CHALLENGE 1: In the frequency distribution plot documentation, rewrite the paragraph beginning "Performance has been significantly improved" in a shorter form that keeps its main facts.
CHALLENGE 2: According to the frequency distribution plot documentation, which kind of plot is used by default when x is an integer with up to 12 unique values?
CHALLENGE 3: Repeat word for word the part of the frequency distribution plot documentation starting at "#' should be" and ending at "else a histogram!".

Nothing
#' Frequency Distribution Plot
#'
#' This function was developed to create a univariate graphical representation
#' of the frequency distribution of a numerical vector.
#' It combines a histogram, a density
#' curve, a boxplot and the empirical cumulative distribution function (ecdf)
#' in one single plot. A rug as well as a model distribution curve (e.g. a
#' normal curve) can optionally be superposed. This results in a dense and
#' informative picture of the facts. Still the function remains flexible as all
#' possible arguments can be passed to the single components (\code{hist},
#' \code{boxplot} etc.) as a list (see examples).
#'
#' Performance has been significantly improved, but if \code{x} is growing
#' large (n > 1e7) the function will take its time to complete. Especially the
#' density curve and the ecdf, but as well as the boxplot (due to the chosen
#' alpha channel) will take their time to calculate and plot.\cr In such cases
#' consider taking a sample, i.e. \code{ PlotFdist(x[sample(length(x),
#' size=5000)])}, the big picture of the distribution won't usually change
#' much. .
#'
#' @param x the numerical variable, whose distribution is to be plotted.
#' @param main main title of the plot.
#' @param xlab label of the x-axis, defaults to \code{""}. (The name of the
#' variable is typically placed in the main title and would be redundant here.)
#' @param xlim range of the x-axis, defaults to a pretty \code{range(x, na.rm =
#' TRUE)}.
#' @param args.hist list of additional arguments to be passed to the histogram
#' \code{hist()}. The defaults chosen when setting \code{args.hist = NULL} are
#' more or less the same as in \code{\link{hist}}. The argument \code{type}
#' defines, whether a histogram (\code{"hist"}) or a plot with \code{type =
#' "h"} (for 'histogram' like vertical lines for \code{mass} representation)
#' should be used. The arguments for a "h-plot"" will be \code{col},
#' \code{lwd}, \code{pch.col}, \code{pch}, \code{pch.bg} for the line and for
#' an optional point character on top. The default type used will be chosen on
#' the structure of \code{x}. If \code{x} is an integer with up to 12 unique
#' values there will be a "h-plot" and else a histogram!
#'
#' @param args.rug list of additional arguments to be passed to the function
#' \code{rug()}. Use \code{args.rug = NA} if no rug should be added. This is
#' the default. Use \code{args.rug = NULL} to add rug with reasonable default
#' values.

RECORDED DATA:

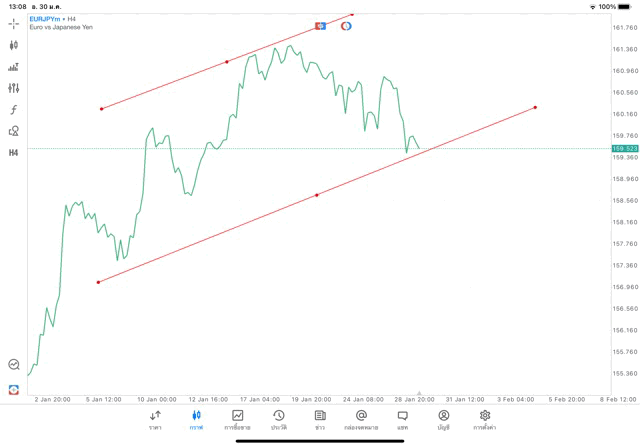Image resolution: width=640 pixels, height=447 pixels.
Task: Tap the bottom-left red and blue logo icon
Action: click(14, 388)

RESULT 1: Performance is much improved, but the function is still slow when x is very large (n > 1e7). The density curve, the ecdf and the boxplot take the most time to calculate and plot, with the boxplot slowed by its alpha channel. In such cases, plot a sample instead, for example PlotFdist(x[sample(length(x), size=5000)]). The big picture of the distribution usually won't change much.

RESULT 2: An "h-plot" is used instead of a histogram.

RESULT 3:
#' should be used. The arguments for a "h-plot"" will be \code{col},
#' \code{lwd}, \code{pch.col}, \code{pch}, \code{pch.bg} for the line and for
#' an optional point character on top. The default type used will be chosen on
#' the structure of \code{x}. If \code{x} is an integer with up to 12 unique
#' values there will be a "h-plot" and else a histogram!